1. Signes fonctionnels

Douleur thoracique:

  • Rétrosternale en barre, constrictives très violentes, irradiant dans les avant bras et la mâchoire.
  • Prolongée > 20min
  • Trinitro- résistant
  • Au repos
  • Souvent plus violent

Signes accompagnateurs :    Sueurs, éructations, nausées, vomissements   Angoisses, fatigues Syncope, palpitations

  1. Recherche des signes de complications:

Pariétales:   IVG, Choc cardiogénique, IVD

Mécanique : IM, CIV

3.ECG

Dans les 10 minutes suivant le contact avec le malade :

-Sus décalage récent ST permanent, systématisé à un territoire coronaire au moins 2 dérivations , supérieur ou égal à 2 mm dans les précordiales , et supérieur ou égal à 1 mm dans les autres dérivations périphériques.

-BBG récent

-Présence d’onde Q

                                                              Chronologiquement

Dans les 3 premières heures :

  -Ondes T amples, pointues et  symétriques.
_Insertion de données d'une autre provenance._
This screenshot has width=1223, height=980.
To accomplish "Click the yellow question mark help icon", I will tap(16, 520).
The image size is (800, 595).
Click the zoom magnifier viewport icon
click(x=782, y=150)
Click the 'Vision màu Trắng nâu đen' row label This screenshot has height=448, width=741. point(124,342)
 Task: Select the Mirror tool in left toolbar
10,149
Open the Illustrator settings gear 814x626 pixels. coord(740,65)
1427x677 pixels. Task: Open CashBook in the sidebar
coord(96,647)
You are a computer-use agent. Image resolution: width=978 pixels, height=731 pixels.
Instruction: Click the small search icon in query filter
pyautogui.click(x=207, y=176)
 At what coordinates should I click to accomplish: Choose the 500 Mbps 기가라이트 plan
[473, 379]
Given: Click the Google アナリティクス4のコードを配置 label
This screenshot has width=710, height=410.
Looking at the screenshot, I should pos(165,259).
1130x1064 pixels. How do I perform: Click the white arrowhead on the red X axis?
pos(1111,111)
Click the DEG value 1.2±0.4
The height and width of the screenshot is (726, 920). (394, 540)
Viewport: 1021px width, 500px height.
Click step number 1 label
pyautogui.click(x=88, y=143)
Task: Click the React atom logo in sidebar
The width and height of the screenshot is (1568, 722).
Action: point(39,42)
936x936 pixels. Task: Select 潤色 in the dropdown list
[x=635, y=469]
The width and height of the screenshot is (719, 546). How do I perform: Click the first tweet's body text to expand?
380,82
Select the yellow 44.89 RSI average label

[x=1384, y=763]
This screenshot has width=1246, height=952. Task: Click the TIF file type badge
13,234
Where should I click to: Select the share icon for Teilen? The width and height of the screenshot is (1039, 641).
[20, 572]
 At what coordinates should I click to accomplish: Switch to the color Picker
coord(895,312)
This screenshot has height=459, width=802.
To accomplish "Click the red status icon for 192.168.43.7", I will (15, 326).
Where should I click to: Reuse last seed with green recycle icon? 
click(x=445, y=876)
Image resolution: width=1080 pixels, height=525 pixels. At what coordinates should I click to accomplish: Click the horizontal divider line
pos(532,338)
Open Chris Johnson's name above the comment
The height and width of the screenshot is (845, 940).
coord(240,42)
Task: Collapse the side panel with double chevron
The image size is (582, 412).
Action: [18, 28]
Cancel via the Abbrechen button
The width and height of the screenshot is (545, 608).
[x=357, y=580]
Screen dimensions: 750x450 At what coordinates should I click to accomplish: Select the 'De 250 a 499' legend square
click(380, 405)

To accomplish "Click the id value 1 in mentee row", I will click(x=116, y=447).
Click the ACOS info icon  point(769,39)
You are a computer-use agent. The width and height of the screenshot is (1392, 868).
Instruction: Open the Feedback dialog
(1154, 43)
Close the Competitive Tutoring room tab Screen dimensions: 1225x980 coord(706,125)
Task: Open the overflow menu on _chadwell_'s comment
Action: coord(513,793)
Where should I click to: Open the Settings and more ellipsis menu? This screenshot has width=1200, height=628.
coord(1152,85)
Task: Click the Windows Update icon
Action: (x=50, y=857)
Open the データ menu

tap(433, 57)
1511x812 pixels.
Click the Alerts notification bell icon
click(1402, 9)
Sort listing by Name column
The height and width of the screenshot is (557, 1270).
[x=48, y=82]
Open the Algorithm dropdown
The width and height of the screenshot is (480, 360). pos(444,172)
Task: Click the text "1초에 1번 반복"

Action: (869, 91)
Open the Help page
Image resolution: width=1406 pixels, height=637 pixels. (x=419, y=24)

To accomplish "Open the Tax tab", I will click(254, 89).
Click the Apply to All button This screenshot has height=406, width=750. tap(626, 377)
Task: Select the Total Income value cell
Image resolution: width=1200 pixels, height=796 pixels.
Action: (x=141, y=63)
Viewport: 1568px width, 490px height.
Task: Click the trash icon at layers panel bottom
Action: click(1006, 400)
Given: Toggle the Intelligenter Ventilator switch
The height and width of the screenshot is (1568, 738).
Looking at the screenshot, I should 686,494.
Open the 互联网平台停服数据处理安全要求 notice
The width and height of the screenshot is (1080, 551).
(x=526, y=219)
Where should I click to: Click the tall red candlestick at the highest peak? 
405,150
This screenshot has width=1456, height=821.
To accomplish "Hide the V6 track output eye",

  -Onde de Parde= sus-décalage ST convexe vers  le    haut englobant  l’onde T

-Associé à une image en miroir

Dans les 6 à 24 heures:

Onde Q de nécrose : plus de1/3 de l’amplitude de  l’onde R ( 6 – 12 heures)

Dans les 24 à72 Heures:

Négativation de l’onde T : trouble de la repolarisation  post  infarctus

Retour du segment ST à la ligne isoélectrique

4. RX poumon :

Peut mettre en évidence :

  • Une cardiomégalie
  • Des signes d’OAP
  • Eliminer un diagnostic différentiel

NB : il ne faut pas attendre le résultat du dosage de troponine pour prendre en charge et traiter un patient présentant un SCA ST+  car l’élévation de la troponine n’est décelable que 6 heures après le début de la nécrose et 3h pour la troponine ultra sensible.

5.Prise en charge:

Prise en charge pré-hospitalière

·         Calmer et rassurer le patient

·         Pose d’une voie veineuse

·         Transport médicalisé

·         Oxygénothérapie si saturation moins de 95 %

Traitement médicamenteux  dès que possible :

1) Aspirine systématique:

Aspegic 300 mg puis 75 mg/j

2) les anti- agrégant:

Clopidogrel Plavix 75 mg : dose de charge 600mg (8cp) puis une dose d’entretien de 75 mg / j

3) HNF ou HBPM dose curative pendant 5j

4) Calmer la douleur par des morphiniques en IV

Thrombolyse ou angioplastie primaire?

Tout patient présentant un SCA ST+ depuis moins de 12h doit bénéficier d’une revascularisation

En cas de doute diagnostique, pas de thrombolyse car il existe une incertitude sur le diagnostique et sur l’ancienneté des symptômes, on pourra donc réaliser une coronarographie en urgence.

Thrombolyse:

Possible en pré-hospitalier,

La plus précoce, efficacité optimale dans les 3 premières heures qui suivent le début des symptômes, en faisant ATTENTION aux contre indications !!!!!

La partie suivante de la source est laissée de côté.